By aerial perspective we understand the artistic representation of aerial turbidity; for the greater or less predominance of the aerial colour above the colour of the objects, shows their varying distance very definitely; and landscapes more especially acquire the appearance of depth. According to the weather, the turbidity of the air may be greater or less, more white or more blue. Very clear air, as sometimes met with after continued rain, makes the distant mountains appear small and near; whereas, when the air contains more vapour, they appear large and distant.
This latter is decidedly better for the landscape painter, and the high transparent landscapes of mountainous regions, which so often lead the Alpine climber to under-estimate the distance and the magnitude of the mountain-tops before him, are also difficult to turn to account in a picturesque manner. Views from the valleys, and from seas and plains in which the aerial light is faintly but markedly developed, are far better; not only do they allow the various distances and magnitudes of what is seen to stand out, but they are on the other hand favourable to the artistic unity of colouration.
Although aerial colour is most distinct in the greater depths of landscape, it is not entirely wanting in front of the near objects of a room. What is seen to be isolated and well defined, when sunlight passes into a dark room through a hole in the shutter, is also not quite wanting when the whole room is lighted.
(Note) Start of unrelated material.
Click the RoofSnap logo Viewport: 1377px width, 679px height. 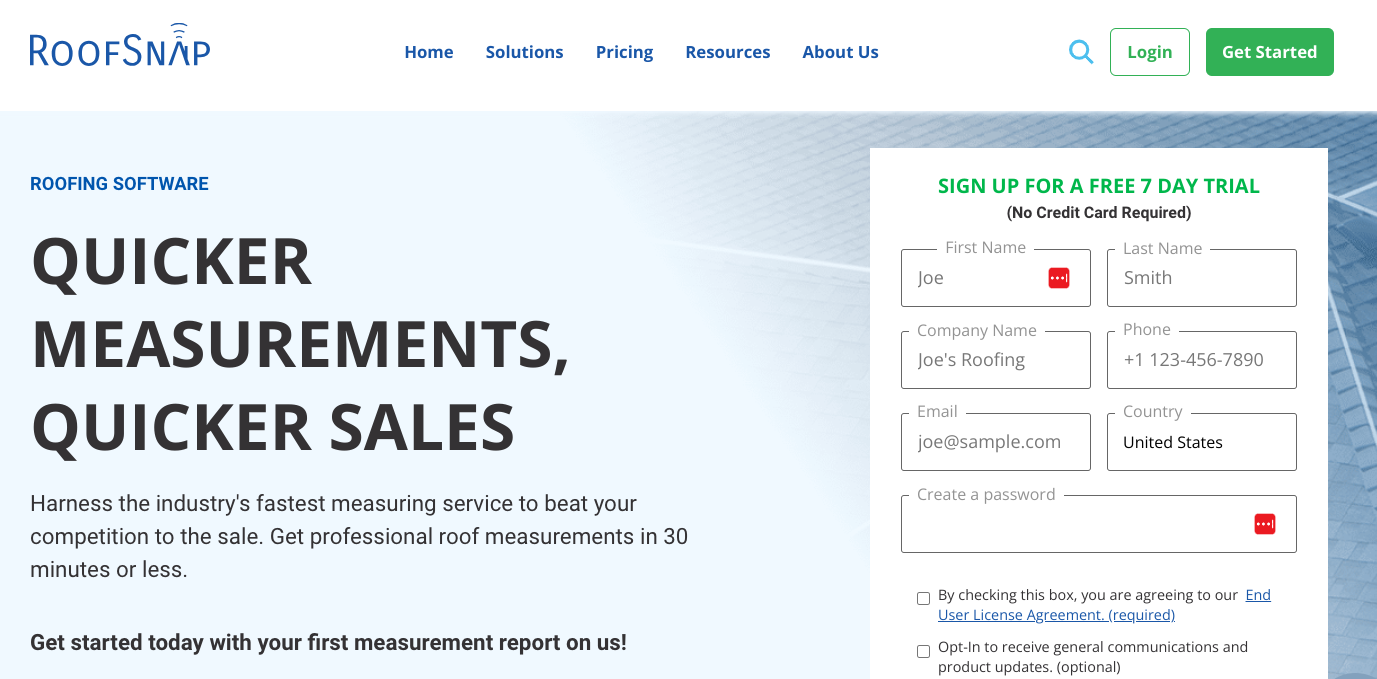[x=119, y=47]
Here, also, the aerial lighting must stand out against the background, and must somewhat deaden the colours in comparison with those of nearer objects; and these differences, also, although far more delicate than against the background of a landscape, are important for the historical, genre, or portrait painter; and when they are carefully observed and imitated, they greatly heighten the distinctness of his representation.
II. Shade.
The circumstances which we have hitherto discussed indicate a profound difference, and one which is exceedingly important for the perception of solid form, between the visual image which our eyes give, when we stand before objects, and that which the picture gives. The choice of the objects to be represented in pictures is thereby at once much restricted. Artists are well aware that there is much which cannot be represented by the means at their disposal. Part of their artistic skill consists in the fact that by a suitable grouping, position, and turn of the objects, by a suitable choice of the point of view, and by the mode of lighting, they learn to overcome the unfavourable conditions which are imposed on them in this respect.
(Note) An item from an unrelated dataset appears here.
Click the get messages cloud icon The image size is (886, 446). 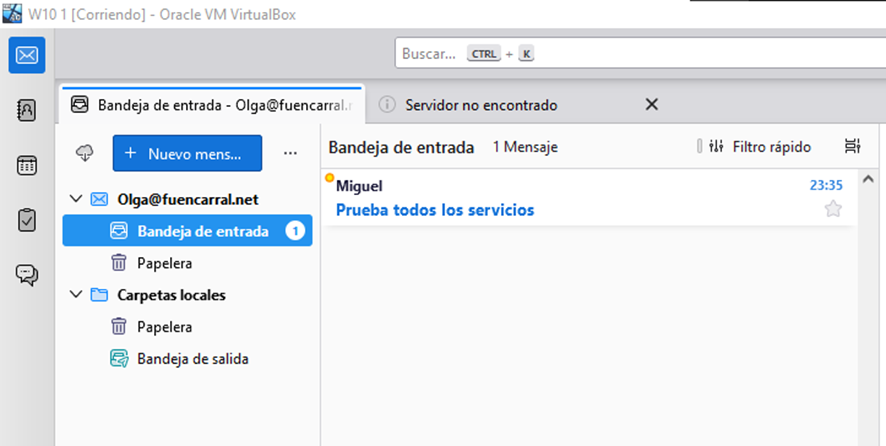coord(85,153)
It might at first sight appear that of the requisite truth to nature of a picture, so much would remain that, seen from the proper point of view, it would at least produce the same distribution of light, colour, and shadow in its field of view, and would produce in the interior of the eye exactly the same image on the retina as the object represented would do if we had it actually before us, and looked at it from a definite, fixed point of view. It might seem to be an object of pictorial skill to aim at producing, under the given limitations, the same effect as is produced by the object itself.
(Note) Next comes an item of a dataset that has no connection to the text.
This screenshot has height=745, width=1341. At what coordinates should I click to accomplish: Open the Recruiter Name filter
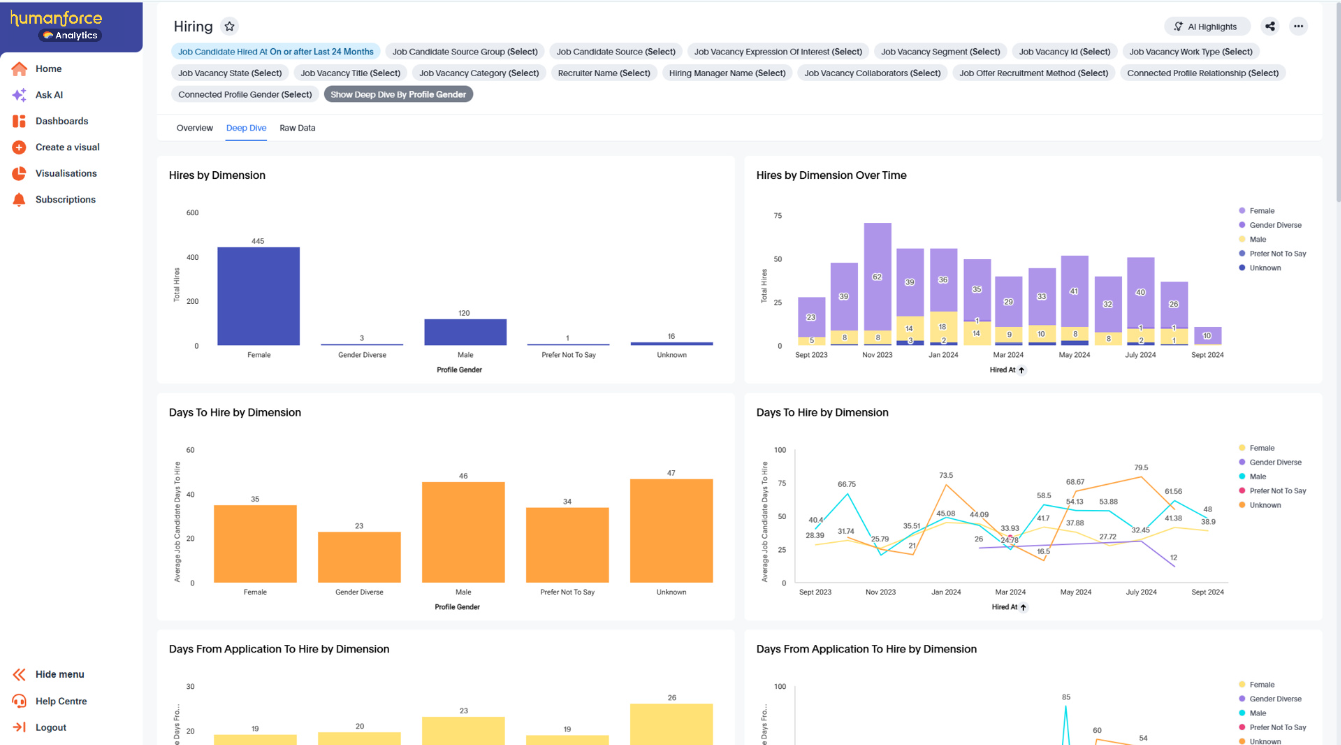[602, 72]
If we proceed to examine whether, and how far, painting can satisfy such a condition, we come upon difficulties before which we should perhaps shrink, if we did not know that they had been already overcome.
Let us begin with the simplest case; with the quantitative relations between luminous intensities. If the artist is to imitate exactly the impression which the object produces on our eye, he ought to be able to dispose of brightness and darkness equal to that which nature offers. But of this there can be no idea. Let me give a case in point. Let there be, in a picture-gallery, a desert-scene, in which a procession of Bedouins, shrouded in white, and of dark negroes, marches under the burning sunshine; close to it a bluish moonlight scene, where the moon is reflected in the water, and groups of trees, and human forms, are seen to be faintly indicated in the darkness. You know from experience that both pictures, if they are well done, can produce with surprising vividness the representation of their objects; and yet, in both pictures, the brightest parts are produced with the same white-lead, which is but slightly altered by admixtures; while the darkest parts are produced with the same black. Both, being hung on the same wall, share the same light, and the brightest as well as the darkest parts of the two scarcely differ as concerns the degree of their brightness.
How is it, however, with the actual degrees of brightness represented? The relation between the brightness of the sun’s light, and that of the moon, was measured by Wollaston, who compared their intensities with that of the light of candles of the same material. He thus found that the luminosity of the sun is 800,000 times that of the brightest light of a full moon.
An opaque body, which is lighted from any source whatever, can, even in the most favourable case, only emit as much light as falls upon it. Yet, from Lambert’s observations, even the whitest bodies only reflect about two fifths of the incident light. The sun’s rays, which proceed parallel from the sun, whose diameter is 85,000 miles, when they reach us, are distributed uniformly over a sphere 195 millions of miles in diameter. Its density and illuminating power is here only the one forty-thousandth of that with which it left the sun’s surface; and Lambert’s number leads to the conclusion that even the brightest white surface on which the sun’s rays fall vertically, has only the one hundred-thousandth part of the brightness of the sun’s disk. The moon however is a gray body, whose mean brightness is only about one fifth of that of the purest white.
And when the moon irradiates a body of the purest white on the earth, its brightness is only the hundred-thousandth part of the brightness of the moon itself; hence the sun’s disk is 80,000 million times brighter than a white which is irradiated by the full moon.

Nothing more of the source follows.